• What the exercise asks:
In the piece on food preferences in relationships, what share of respondents called incompatible food habits a complete deal-breaker?

When asked about food preferences in relationships:
- 49% said food compatibility was important.
- 29% called it extremely important.
- 43.3% said mismatched tastes were fine depending on the level of difference.
- 25% said incompatible food habits were a complete deal-breaker.
Interestingly, 17% admitted they had crushed on someone based on their food photos or reviews, while another 35% said they might - hinting at the subtle power of a well-curated foodie feed.
Karima Ben Abdelmalek, CEO and President of happn, says, "Food has always been a language of love, but now it's becoming a meaningful way for people to connect and build compatibility. From dining out to experimenting in the kitchen, Indian singles are discovering new ways to bond through flavour, experience, and playfulness."
'It's Not About The Food'
Dr Sachin Mehla, a Gurgaon-based couples therapist trained in Emotionally Focused Therapy and the Gottman Method, says food fights are rarely just about food.
"When a vegetarian and non-vegetarian are struggling, it's rarely because of the dish on the table. It's about how accepted, respected, or judged someone feels. If meals become a challenge, it often points to deeper emotional disconnect. People thrive in relationships where differences are navigated with curiosity rather than control," he explains.
He adds, "Think about it. Couples with different hobbies, political opinions or religious beliefs make it work. Why not food? It's never about aligning palates - it's about emotional safety."
Dr Mehla shares the story of one couple where food was masking bigger issues.
"When they met, both ate meat. A few years in, she turned vegetarian for ethical reasons. Suddenly, meals became battlegrounds. But the problem wasn't meat or no-meat - it was that she felt her values were dismissed, and he felt judged. Once they felt emotionally safe again, those fights disappeared," he recalls.
His advice for navigating food-based differences?
- Have open conversations about why you eat the way you do.
- Respect your partner's food identity, especially if it's tied to faith or ethics.
- Use practical boundaries: separate utensils, kitchen areas, and clean-up routines.
- Focus on shared experiences: find dishes you both enjoy, or cook together.
"When the emotional bond is strong, food differences don't divide - they deepen the connection," he adds.
Respect, Not Recipes, Builds Love
Sidhharrth S Kumaar, relationship coach at astrology-prediction app NumroVani, agrees that culinary differences aren't usually a deal-breaker - unless there's a lack of mutual respect.
"In my experience, veg-non-veg couples work just as smoothly as any other - if there's respect. It's not about eating the same things. It's about not judging each other's choices."
He adds that problems usually start when one partner tries to 'convert' the other or makes comments about their food.

• Collected data:
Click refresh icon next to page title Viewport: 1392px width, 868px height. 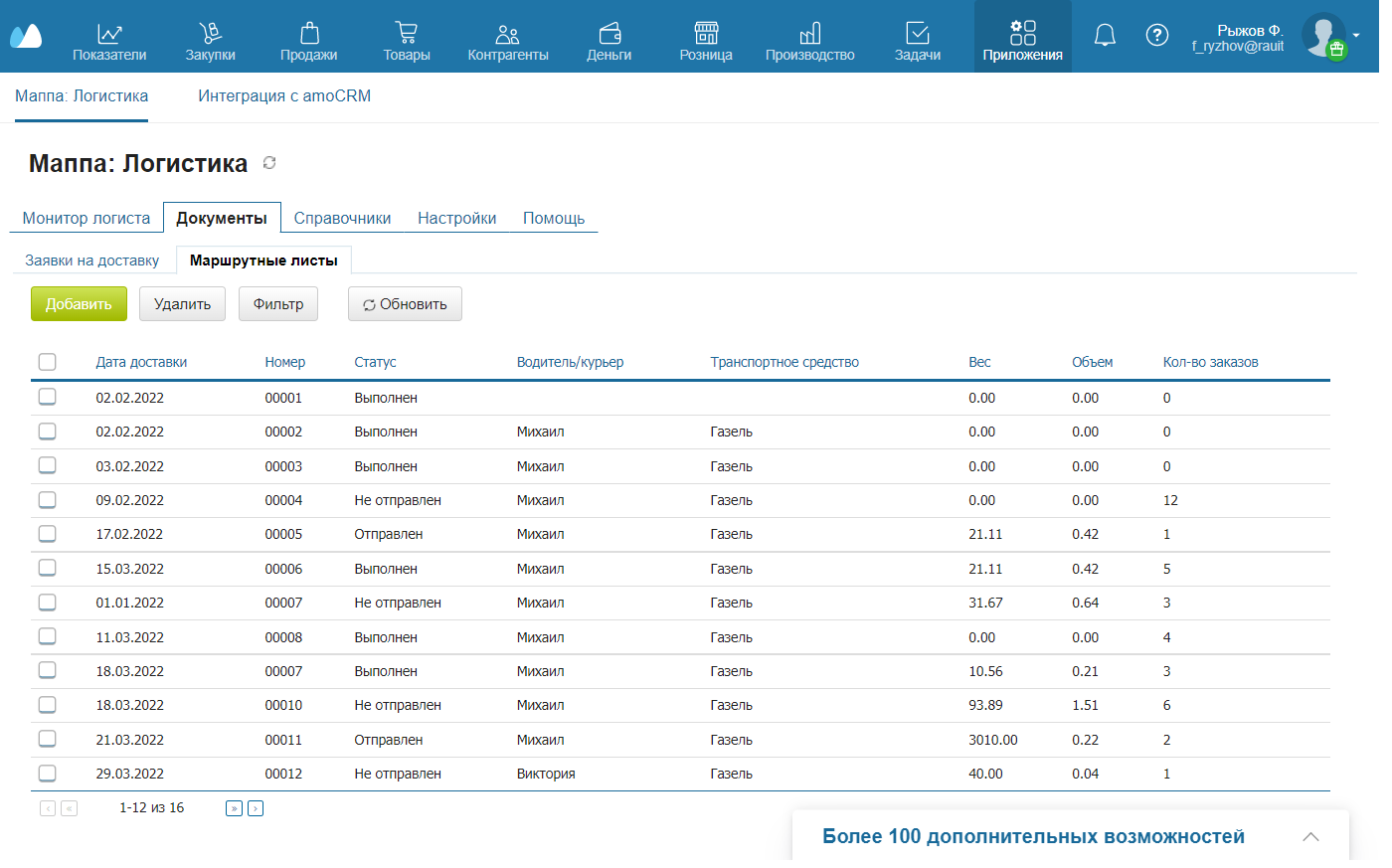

• Response to the exercise:
25% of respondents.